#### To do
Each line holding the string "text" is to be copied from the data.
** Opening Task material block **
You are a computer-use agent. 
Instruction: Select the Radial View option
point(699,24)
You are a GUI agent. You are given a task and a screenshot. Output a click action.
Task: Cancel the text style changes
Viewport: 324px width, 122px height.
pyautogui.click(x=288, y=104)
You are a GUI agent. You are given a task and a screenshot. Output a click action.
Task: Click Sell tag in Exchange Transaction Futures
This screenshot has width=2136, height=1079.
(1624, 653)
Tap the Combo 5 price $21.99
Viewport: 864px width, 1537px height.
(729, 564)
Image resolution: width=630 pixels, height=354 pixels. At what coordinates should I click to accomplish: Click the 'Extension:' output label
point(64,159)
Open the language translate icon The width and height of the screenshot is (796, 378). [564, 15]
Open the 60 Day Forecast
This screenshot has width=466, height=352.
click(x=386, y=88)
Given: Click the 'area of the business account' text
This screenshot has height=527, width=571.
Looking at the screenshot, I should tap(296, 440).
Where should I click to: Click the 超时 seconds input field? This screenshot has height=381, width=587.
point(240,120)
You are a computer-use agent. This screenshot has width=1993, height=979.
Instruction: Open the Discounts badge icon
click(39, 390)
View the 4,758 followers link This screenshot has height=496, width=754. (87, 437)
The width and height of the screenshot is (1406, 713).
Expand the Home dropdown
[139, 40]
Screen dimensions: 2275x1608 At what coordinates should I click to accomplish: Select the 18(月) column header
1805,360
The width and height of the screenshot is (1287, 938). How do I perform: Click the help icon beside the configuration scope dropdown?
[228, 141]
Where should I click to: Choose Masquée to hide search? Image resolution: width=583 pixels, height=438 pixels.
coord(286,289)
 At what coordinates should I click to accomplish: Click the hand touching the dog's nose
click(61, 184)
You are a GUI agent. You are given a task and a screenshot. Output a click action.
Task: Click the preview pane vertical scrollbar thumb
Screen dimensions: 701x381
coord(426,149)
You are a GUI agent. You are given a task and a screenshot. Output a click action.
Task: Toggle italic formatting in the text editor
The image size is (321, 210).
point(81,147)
** Closing Task material block **
#### Worked solution
Task: Cancel the text style changes
Given: Click the 'area of the business account' text
Task: Toggle italic formatting in the text editor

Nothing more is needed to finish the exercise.